++++ MATERIAL FOR THE TASK ++++

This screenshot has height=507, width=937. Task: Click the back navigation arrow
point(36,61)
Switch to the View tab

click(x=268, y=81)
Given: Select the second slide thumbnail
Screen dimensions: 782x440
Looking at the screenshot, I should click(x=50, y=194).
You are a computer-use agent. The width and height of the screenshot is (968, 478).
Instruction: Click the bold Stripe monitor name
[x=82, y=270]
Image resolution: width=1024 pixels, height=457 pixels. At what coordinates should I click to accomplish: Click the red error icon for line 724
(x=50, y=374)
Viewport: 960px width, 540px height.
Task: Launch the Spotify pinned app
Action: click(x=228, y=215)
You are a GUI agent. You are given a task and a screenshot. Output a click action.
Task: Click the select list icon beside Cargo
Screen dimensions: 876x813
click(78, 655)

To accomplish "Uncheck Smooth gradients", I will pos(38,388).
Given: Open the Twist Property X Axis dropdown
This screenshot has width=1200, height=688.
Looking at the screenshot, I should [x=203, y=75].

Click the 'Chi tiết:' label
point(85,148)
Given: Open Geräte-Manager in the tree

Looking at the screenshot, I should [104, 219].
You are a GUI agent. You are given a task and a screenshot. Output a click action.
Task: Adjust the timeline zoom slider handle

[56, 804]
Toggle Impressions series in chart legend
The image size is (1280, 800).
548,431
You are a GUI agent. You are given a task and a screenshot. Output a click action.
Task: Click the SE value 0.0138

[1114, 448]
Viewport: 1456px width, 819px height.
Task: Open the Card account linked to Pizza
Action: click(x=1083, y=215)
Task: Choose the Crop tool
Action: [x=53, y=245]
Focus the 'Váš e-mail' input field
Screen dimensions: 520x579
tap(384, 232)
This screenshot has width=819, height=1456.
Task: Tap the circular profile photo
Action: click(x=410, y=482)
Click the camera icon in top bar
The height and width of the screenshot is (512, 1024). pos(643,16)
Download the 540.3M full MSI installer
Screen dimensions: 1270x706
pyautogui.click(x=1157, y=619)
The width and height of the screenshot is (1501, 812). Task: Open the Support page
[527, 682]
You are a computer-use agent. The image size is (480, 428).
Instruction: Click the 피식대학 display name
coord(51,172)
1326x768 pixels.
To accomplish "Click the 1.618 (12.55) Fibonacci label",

++++

*THE PROBLEM*
An exact transcript of all the records is the expected result.

*SOLUTION BELOW*
This screenshot has height=507, width=937. Task: Click the back navigation arrow
point(36,61)
Switch to the View tab

click(x=268, y=81)
Given: Select the second slide thumbnail
Screen dimensions: 782x440
Looking at the screenshot, I should click(x=50, y=194).
You are a computer-use agent. The width and height of the screenshot is (968, 478).
Instruction: Click the bold Stripe monitor name
[x=82, y=270]
Image resolution: width=1024 pixels, height=457 pixels. At what coordinates should I click to accomplish: Click the red error icon for line 724
(x=50, y=374)
Viewport: 960px width, 540px height.
Task: Launch the Spotify pinned app
Action: click(x=228, y=215)
You are a GUI agent. You are given a task and a screenshot. Output a click action.
Task: Click the select list icon beside Cargo
Screen dimensions: 876x813
click(78, 655)

To accomplish "Uncheck Smooth gradients", I will pos(38,388).
Given: Open the Twist Property X Axis dropdown
This screenshot has width=1200, height=688.
Looking at the screenshot, I should [x=203, y=75].

Click the 'Chi tiết:' label
point(85,148)
Given: Open Geräte-Manager in the tree

Looking at the screenshot, I should [104, 219].
You are a GUI agent. You are given a task and a screenshot. Output a click action.
Task: Adjust the timeline zoom slider handle

[56, 804]
Toggle Impressions series in chart legend
The image size is (1280, 800).
548,431
You are a GUI agent. You are given a task and a screenshot. Output a click action.
Task: Click the SE value 0.0138

[1114, 448]
Viewport: 1456px width, 819px height.
Task: Open the Card account linked to Pizza
Action: click(x=1083, y=215)
Task: Choose the Crop tool
Action: [x=53, y=245]
Focus the 'Váš e-mail' input field
Screen dimensions: 520x579
tap(384, 232)
This screenshot has width=819, height=1456.
Task: Tap the circular profile photo
Action: click(x=410, y=482)
Click the camera icon in top bar
The height and width of the screenshot is (512, 1024). pos(643,16)
Download the 540.3M full MSI installer
Screen dimensions: 1270x706
pyautogui.click(x=1157, y=619)
The width and height of the screenshot is (1501, 812). Task: Open the Support page
[527, 682]
You are a computer-use agent. The image size is (480, 428).
Instruction: Click the 피식대학 display name
coord(51,172)
1326x768 pixels.
To accomplish "Click the 1.618 (12.55) Fibonacci label",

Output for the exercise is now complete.